+++ Supplied passage +++

ANTLR analysis of recursive structuresEdit

On page 280 of the ANTLR book the following example rule appears:

a
  : L a R
  | L L X
  ;

And is explained as follows:

The analysis sees that L begins both alternatives and looks past it in both alternatives to see whether there is something that follows that will distinguish the two. In the first alternative, therefore, the analysis must enter rule a again. The first symbol that it can see upon reentry is L. Hence, the algorithm must continue again past that L recursively into rule a hoping for a lookahead symbol that will distinguish the two alternatives. Ultimately, the algorithm sees the X in the second alternative, which allows it to distinguish the two alternatives. Clearly, though, if the second alternative were recursive as well, this process would never terminate without a threshold.

Although on first reading I could accept that this was true, the explanation didn’t give me any sense of exactly what was meant by phrases such as "must enter rule a again" and "must continue again past that L recursively into rule a"; exactly what is ANTLR doing in this case?

In order to make this clear, the following is my current understanding of exactly what is happening when ANTLR tries to analyze a rule like this. Here, "analysis" basically consists of looking at rule a and trying to construct a DFA that predicts whether the first or second alternative will succeed. Once one of the alternatives is predicted then the recognizer will proceed and actually attempt to match the input against that alternative.

We know from the book that the DFA ultimately produced by this analysis is as follows:

                           (s3=>2)
                          /
                       X /
      L         L       /
(s0)----->(s1)----->(s2)
                        \
                       L \
                          \
                           (s4=>1)

First iteration

The process begins by looking at each alternative and asking, "What lookahead symbol must I find in order to predict this alternative?". In both cases the answer is L and this is not enough to distinguish between the two and make a decision. At this stage in the analysis, the partial DFA that ANTLR has constructed so far will look like:

      L
(s0)----->(s1)

+++ Given data +++

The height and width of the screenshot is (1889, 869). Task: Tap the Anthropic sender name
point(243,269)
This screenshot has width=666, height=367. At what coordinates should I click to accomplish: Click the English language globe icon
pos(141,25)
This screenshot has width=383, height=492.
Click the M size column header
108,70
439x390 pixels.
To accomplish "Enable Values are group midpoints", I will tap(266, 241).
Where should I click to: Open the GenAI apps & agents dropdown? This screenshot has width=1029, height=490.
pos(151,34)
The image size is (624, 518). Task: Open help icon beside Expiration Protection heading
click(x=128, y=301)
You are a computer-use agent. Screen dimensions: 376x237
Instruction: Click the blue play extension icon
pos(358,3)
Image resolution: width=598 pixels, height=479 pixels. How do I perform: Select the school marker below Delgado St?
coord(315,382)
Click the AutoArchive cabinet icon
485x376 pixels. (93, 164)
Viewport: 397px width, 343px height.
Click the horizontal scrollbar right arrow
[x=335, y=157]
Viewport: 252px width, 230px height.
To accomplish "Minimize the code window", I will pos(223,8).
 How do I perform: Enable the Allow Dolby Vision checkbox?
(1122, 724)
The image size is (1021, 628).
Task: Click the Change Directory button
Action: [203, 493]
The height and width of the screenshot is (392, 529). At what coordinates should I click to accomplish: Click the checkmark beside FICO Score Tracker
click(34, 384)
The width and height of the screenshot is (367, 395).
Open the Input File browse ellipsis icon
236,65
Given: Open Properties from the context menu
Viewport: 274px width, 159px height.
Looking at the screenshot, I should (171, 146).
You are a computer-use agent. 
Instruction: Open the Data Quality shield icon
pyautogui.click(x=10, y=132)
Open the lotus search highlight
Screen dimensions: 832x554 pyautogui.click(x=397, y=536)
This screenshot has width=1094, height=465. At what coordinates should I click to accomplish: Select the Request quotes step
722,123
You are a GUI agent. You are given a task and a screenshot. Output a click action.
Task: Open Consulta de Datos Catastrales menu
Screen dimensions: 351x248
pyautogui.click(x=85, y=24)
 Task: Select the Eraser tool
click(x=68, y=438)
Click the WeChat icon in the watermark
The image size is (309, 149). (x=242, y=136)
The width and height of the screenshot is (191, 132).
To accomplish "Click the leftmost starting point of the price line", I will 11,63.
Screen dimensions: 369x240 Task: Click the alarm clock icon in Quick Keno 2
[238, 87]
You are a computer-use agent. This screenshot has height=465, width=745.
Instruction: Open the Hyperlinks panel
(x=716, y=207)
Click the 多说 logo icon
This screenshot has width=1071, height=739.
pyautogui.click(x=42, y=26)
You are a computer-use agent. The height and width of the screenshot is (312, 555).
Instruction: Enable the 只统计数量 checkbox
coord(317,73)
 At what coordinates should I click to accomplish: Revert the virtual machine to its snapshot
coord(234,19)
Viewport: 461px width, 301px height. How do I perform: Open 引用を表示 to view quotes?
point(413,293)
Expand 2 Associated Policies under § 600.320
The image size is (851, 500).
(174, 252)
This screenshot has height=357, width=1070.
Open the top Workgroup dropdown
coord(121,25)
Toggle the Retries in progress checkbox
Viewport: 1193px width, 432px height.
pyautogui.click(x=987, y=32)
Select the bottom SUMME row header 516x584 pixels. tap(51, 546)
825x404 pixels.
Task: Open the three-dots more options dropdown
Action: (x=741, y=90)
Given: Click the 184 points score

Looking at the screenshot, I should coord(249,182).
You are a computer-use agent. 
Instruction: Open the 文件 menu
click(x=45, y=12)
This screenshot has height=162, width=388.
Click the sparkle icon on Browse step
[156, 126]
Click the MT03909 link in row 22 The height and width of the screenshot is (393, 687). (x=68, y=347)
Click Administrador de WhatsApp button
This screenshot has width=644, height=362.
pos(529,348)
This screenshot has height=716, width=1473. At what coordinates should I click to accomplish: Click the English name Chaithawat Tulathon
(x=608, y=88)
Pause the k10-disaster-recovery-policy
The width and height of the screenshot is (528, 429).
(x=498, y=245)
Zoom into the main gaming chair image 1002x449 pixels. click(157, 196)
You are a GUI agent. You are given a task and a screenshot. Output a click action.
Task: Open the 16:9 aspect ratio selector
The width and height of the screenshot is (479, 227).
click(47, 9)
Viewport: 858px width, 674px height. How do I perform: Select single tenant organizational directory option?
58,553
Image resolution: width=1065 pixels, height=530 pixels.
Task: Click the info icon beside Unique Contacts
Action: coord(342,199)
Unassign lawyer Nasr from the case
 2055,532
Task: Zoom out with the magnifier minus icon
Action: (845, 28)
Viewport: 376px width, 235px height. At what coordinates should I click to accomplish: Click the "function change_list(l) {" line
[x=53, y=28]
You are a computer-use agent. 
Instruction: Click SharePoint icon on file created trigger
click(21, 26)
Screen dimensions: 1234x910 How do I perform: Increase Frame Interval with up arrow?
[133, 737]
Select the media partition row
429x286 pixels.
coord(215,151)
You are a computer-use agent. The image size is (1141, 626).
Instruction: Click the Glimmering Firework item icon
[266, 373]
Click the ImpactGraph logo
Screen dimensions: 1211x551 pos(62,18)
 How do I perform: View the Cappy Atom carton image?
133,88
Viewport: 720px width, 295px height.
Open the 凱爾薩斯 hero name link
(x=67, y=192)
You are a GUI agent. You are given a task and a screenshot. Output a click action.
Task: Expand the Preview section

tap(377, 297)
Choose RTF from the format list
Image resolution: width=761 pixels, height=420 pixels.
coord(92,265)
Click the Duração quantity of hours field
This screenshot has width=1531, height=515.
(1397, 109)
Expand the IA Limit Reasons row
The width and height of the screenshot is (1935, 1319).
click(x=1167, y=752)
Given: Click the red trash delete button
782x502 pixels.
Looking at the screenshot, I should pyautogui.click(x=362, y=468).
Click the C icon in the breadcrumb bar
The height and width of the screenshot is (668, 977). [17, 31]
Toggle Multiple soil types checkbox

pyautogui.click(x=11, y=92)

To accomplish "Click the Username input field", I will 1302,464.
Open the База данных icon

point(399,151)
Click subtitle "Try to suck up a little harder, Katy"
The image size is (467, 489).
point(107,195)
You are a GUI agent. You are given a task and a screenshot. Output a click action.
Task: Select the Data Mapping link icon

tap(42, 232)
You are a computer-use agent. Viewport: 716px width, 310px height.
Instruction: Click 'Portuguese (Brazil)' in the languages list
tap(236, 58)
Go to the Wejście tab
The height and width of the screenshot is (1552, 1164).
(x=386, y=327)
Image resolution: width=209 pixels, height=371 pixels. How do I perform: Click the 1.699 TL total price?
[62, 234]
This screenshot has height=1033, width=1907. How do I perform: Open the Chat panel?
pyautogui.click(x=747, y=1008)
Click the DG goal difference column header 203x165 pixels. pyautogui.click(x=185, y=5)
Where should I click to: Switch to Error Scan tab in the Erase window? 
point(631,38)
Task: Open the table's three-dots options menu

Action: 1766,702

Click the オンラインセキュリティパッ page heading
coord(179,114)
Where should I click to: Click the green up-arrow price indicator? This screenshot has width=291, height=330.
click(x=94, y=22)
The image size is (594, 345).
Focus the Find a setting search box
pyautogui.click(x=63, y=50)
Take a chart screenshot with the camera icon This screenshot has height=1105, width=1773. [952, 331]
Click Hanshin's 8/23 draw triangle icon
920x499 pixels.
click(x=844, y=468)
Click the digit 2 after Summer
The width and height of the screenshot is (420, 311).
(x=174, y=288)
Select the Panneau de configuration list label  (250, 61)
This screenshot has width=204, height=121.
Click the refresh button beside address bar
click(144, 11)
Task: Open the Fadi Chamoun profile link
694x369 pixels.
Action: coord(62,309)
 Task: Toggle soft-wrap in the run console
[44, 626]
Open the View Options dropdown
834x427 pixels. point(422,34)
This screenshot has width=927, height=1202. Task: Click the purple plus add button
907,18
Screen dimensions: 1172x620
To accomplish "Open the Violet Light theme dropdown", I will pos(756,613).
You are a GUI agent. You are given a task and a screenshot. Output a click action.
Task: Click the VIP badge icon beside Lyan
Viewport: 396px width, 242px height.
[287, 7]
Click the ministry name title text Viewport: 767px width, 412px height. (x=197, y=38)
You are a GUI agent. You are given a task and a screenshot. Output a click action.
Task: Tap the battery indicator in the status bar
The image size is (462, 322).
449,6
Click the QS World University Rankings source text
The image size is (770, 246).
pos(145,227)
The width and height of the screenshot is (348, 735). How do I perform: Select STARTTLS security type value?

+++

What this exercise asks:
1. Answer these questions from the ANTLR analysis text above, one line each:
(a) On which page of the ANTLR book does the example rule appear?
(b) According to the author, what does "analysis" basically consist of?
(c) In the first iteration, which lookahead symbol is the answer for both alternatives?
2. Translate this sentence from the ANTLR analysis text into Spanish: "Once one of the alternatives is predicted then the recognizer will proceed and actually attempt to match the input against that alternative."

Answers to the problems:
1.
(a) Page 280.
(b) Looking at rule a and trying to construct a DFA that predicts whether the first or second alternative will succeed.
(c) L.

2. Una vez que se predice una de las alternativas, el reconocedor continuará e intentará realmente hacer coincidir la entrada con esa alternativa.